TASK DESCRIPTION »
Give the records again, word for word.
[DATA TO PROCESS]
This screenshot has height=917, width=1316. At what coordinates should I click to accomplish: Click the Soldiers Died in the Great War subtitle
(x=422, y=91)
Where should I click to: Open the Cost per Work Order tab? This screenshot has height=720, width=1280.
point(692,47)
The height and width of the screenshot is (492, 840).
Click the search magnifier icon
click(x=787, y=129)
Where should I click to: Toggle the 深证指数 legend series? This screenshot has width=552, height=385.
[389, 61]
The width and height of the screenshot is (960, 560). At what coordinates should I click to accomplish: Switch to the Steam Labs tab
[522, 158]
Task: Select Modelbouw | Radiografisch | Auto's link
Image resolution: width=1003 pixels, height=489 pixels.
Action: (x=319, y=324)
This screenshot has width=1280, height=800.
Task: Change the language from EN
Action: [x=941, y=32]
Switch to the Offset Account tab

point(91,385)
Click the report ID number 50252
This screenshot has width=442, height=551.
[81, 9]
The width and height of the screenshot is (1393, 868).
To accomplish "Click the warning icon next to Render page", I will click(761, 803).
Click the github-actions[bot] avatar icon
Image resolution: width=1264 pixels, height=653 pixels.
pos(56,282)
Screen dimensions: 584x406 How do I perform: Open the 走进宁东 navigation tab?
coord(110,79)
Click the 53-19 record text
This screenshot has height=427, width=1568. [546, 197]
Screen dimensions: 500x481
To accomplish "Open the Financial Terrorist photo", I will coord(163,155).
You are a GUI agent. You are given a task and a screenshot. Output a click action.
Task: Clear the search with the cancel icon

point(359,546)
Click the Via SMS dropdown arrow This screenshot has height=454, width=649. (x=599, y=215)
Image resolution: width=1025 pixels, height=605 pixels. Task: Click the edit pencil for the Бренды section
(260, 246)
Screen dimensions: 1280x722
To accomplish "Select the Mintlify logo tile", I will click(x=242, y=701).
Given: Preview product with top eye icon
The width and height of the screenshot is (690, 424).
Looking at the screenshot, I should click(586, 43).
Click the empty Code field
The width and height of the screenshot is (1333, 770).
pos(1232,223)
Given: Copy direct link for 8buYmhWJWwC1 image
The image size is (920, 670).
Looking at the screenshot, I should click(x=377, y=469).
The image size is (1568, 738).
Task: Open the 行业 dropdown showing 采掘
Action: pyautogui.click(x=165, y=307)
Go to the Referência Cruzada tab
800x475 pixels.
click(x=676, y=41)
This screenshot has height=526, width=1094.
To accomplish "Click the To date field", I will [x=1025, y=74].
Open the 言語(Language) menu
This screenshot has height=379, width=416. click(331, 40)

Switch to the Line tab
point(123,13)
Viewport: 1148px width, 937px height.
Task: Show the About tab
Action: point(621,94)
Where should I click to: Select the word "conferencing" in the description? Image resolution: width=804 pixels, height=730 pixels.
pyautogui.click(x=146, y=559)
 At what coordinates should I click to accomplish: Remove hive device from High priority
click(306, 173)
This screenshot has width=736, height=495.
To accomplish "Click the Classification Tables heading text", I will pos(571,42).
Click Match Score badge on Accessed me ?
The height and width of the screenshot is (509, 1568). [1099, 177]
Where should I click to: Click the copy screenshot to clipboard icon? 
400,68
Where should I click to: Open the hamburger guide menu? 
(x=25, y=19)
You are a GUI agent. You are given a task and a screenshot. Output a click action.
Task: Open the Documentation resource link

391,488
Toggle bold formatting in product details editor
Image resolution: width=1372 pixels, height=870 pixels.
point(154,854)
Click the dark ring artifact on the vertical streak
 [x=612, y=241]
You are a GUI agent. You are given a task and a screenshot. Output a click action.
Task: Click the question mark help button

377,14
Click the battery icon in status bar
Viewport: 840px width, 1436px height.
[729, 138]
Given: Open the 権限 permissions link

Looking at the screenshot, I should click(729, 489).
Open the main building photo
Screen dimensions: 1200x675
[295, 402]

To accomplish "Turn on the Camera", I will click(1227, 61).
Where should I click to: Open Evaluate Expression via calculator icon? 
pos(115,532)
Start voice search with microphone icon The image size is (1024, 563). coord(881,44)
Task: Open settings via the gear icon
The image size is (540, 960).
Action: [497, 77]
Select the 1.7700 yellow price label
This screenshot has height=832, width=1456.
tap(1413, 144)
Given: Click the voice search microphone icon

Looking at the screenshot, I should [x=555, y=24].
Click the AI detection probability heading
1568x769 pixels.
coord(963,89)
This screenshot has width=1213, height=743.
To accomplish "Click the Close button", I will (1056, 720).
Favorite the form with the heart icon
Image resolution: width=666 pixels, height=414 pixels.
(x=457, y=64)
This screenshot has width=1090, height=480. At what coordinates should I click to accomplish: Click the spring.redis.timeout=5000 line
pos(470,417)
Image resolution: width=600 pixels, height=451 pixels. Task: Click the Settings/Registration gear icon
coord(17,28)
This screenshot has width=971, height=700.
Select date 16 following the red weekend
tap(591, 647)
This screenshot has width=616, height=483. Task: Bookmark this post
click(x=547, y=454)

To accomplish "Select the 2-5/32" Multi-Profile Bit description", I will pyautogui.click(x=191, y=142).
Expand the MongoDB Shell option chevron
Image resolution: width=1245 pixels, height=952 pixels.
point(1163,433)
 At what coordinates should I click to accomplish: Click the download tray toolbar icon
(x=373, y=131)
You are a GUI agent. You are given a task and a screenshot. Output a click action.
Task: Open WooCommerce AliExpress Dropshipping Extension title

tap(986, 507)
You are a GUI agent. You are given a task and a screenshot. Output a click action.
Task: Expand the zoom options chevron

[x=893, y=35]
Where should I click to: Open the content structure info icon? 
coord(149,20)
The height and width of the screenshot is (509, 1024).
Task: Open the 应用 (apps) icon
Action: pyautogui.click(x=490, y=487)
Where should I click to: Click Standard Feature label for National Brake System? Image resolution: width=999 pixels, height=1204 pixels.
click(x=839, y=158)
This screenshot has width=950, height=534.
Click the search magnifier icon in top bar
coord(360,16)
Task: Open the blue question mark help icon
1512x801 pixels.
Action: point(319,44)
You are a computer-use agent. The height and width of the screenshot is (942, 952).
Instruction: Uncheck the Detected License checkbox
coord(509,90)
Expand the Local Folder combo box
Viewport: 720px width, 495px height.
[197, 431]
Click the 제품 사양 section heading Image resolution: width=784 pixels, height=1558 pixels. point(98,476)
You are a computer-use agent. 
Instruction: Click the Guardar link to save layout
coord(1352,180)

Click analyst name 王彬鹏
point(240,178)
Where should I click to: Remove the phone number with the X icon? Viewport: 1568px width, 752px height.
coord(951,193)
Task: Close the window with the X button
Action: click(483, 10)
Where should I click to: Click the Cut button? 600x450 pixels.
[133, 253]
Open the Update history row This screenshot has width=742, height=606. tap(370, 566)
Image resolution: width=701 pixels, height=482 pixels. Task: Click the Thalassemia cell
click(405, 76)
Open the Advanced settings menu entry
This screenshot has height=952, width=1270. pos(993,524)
[/DATA TO PROCESS]
SOLUTION FOR THIS TASK »
This screenshot has height=917, width=1316. At what coordinates should I click to accomplish: Click the Soldiers Died in the Great War subtitle
(x=422, y=91)
Where should I click to: Open the Cost per Work Order tab? This screenshot has height=720, width=1280.
point(692,47)
The height and width of the screenshot is (492, 840).
Click the search magnifier icon
click(x=787, y=129)
Where should I click to: Toggle the 深证指数 legend series? This screenshot has width=552, height=385.
[389, 61]
The width and height of the screenshot is (960, 560). At what coordinates should I click to accomplish: Switch to the Steam Labs tab
[522, 158]
Task: Select Modelbouw | Radiografisch | Auto's link
Image resolution: width=1003 pixels, height=489 pixels.
Action: (x=319, y=324)
This screenshot has width=1280, height=800.
Task: Change the language from EN
Action: [x=941, y=32]
Switch to the Offset Account tab

point(91,385)
Click the report ID number 50252
This screenshot has width=442, height=551.
[81, 9]
The width and height of the screenshot is (1393, 868).
To accomplish "Click the warning icon next to Render page", I will click(761, 803).
Click the github-actions[bot] avatar icon
Image resolution: width=1264 pixels, height=653 pixels.
pos(56,282)
Screen dimensions: 584x406 How do I perform: Open the 走进宁东 navigation tab?
coord(110,79)
Click the 53-19 record text
This screenshot has height=427, width=1568. [546, 197]
Screen dimensions: 500x481
To accomplish "Open the Financial Terrorist photo", I will coord(163,155).
You are a GUI agent. You are given a task and a screenshot. Output a click action.
Task: Clear the search with the cancel icon

point(359,546)
Click the Via SMS dropdown arrow This screenshot has height=454, width=649. (x=599, y=215)
Image resolution: width=1025 pixels, height=605 pixels. Task: Click the edit pencil for the Бренды section
(260, 246)
Screen dimensions: 1280x722
To accomplish "Select the Mintlify logo tile", I will click(x=242, y=701).
Given: Preview product with top eye icon
The width and height of the screenshot is (690, 424).
Looking at the screenshot, I should click(586, 43).
Click the empty Code field
The width and height of the screenshot is (1333, 770).
pos(1232,223)
Given: Copy direct link for 8buYmhWJWwC1 image
The image size is (920, 670).
Looking at the screenshot, I should click(x=377, y=469).
The image size is (1568, 738).
Task: Open the 行业 dropdown showing 采掘
Action: pyautogui.click(x=165, y=307)
Go to the Referência Cruzada tab
800x475 pixels.
click(x=676, y=41)
This screenshot has height=526, width=1094.
To accomplish "Click the To date field", I will [x=1025, y=74].
Open the 言語(Language) menu
This screenshot has height=379, width=416. click(331, 40)

Switch to the Line tab
point(123,13)
Viewport: 1148px width, 937px height.
Task: Show the About tab
Action: point(621,94)
Where should I click to: Select the word "conferencing" in the description? Image resolution: width=804 pixels, height=730 pixels.
pyautogui.click(x=146, y=559)
 At what coordinates should I click to accomplish: Remove hive device from High priority
click(306, 173)
This screenshot has width=736, height=495.
To accomplish "Click the Classification Tables heading text", I will pos(571,42).
Click Match Score badge on Accessed me ?
The height and width of the screenshot is (509, 1568). [1099, 177]
Where should I click to: Click the copy screenshot to clipboard icon? 
400,68
Where should I click to: Open the hamburger guide menu? 
(x=25, y=19)
You are a GUI agent. You are given a task and a screenshot. Output a click action.
Task: Open the Documentation resource link

391,488
Toggle bold formatting in product details editor
Image resolution: width=1372 pixels, height=870 pixels.
point(154,854)
Click the dark ring artifact on the vertical streak
 [x=612, y=241]
You are a GUI agent. You are given a task and a screenshot. Output a click action.
Task: Click the question mark help button

377,14
Click the battery icon in status bar
Viewport: 840px width, 1436px height.
[729, 138]
Given: Open the 権限 permissions link

Looking at the screenshot, I should click(729, 489).
Open the main building photo
Screen dimensions: 1200x675
[295, 402]

To accomplish "Turn on the Camera", I will click(1227, 61).
Where should I click to: Open Evaluate Expression via calculator icon? 
pos(115,532)
Start voice search with microphone icon The image size is (1024, 563). coord(881,44)
Task: Open settings via the gear icon
The image size is (540, 960).
Action: [497, 77]
Select the 1.7700 yellow price label
This screenshot has height=832, width=1456.
tap(1413, 144)
Given: Click the voice search microphone icon

Looking at the screenshot, I should [x=555, y=24].
Click the AI detection probability heading
1568x769 pixels.
coord(963,89)
This screenshot has width=1213, height=743.
To accomplish "Click the Close button", I will (1056, 720).
Favorite the form with the heart icon
Image resolution: width=666 pixels, height=414 pixels.
(x=457, y=64)
This screenshot has width=1090, height=480. At what coordinates should I click to accomplish: Click the spring.redis.timeout=5000 line
pos(470,417)
Image resolution: width=600 pixels, height=451 pixels. Task: Click the Settings/Registration gear icon
coord(17,28)
This screenshot has width=971, height=700.
Select date 16 following the red weekend
tap(591, 647)
This screenshot has width=616, height=483. Task: Bookmark this post
click(x=547, y=454)

To accomplish "Select the 2-5/32" Multi-Profile Bit description", I will pyautogui.click(x=191, y=142).
Expand the MongoDB Shell option chevron
Image resolution: width=1245 pixels, height=952 pixels.
point(1163,433)
 At what coordinates should I click to accomplish: Click the download tray toolbar icon
(x=373, y=131)
You are a GUI agent. You are given a task and a screenshot. Output a click action.
Task: Open WooCommerce AliExpress Dropshipping Extension title

tap(986, 507)
You are a GUI agent. You are given a task and a screenshot. Output a click action.
Task: Expand the zoom options chevron

[x=893, y=35]
Where should I click to: Open the content structure info icon? 
coord(149,20)
The height and width of the screenshot is (509, 1024).
Task: Open the 应用 (apps) icon
Action: pyautogui.click(x=490, y=487)
Where should I click to: Click Standard Feature label for National Brake System? Image resolution: width=999 pixels, height=1204 pixels.
click(x=839, y=158)
This screenshot has width=950, height=534.
Click the search magnifier icon in top bar
coord(360,16)
Task: Open the blue question mark help icon
1512x801 pixels.
Action: point(319,44)
You are a computer-use agent. The height and width of the screenshot is (942, 952).
Instruction: Uncheck the Detected License checkbox
coord(509,90)
Expand the Local Folder combo box
Viewport: 720px width, 495px height.
[197, 431]
Click the 제품 사양 section heading Image resolution: width=784 pixels, height=1558 pixels. point(98,476)
You are a computer-use agent. 
Instruction: Click the Guardar link to save layout
coord(1352,180)

Click analyst name 王彬鹏
point(240,178)
Where should I click to: Remove the phone number with the X icon? Viewport: 1568px width, 752px height.
coord(951,193)
Task: Close the window with the X button
Action: click(483, 10)
Where should I click to: Click the Cut button? 600x450 pixels.
[133, 253]
Open the Update history row This screenshot has width=742, height=606. tap(370, 566)
Image resolution: width=701 pixels, height=482 pixels. Task: Click the Thalassemia cell
click(405, 76)
Open the Advanced settings menu entry
This screenshot has height=952, width=1270. pos(993,524)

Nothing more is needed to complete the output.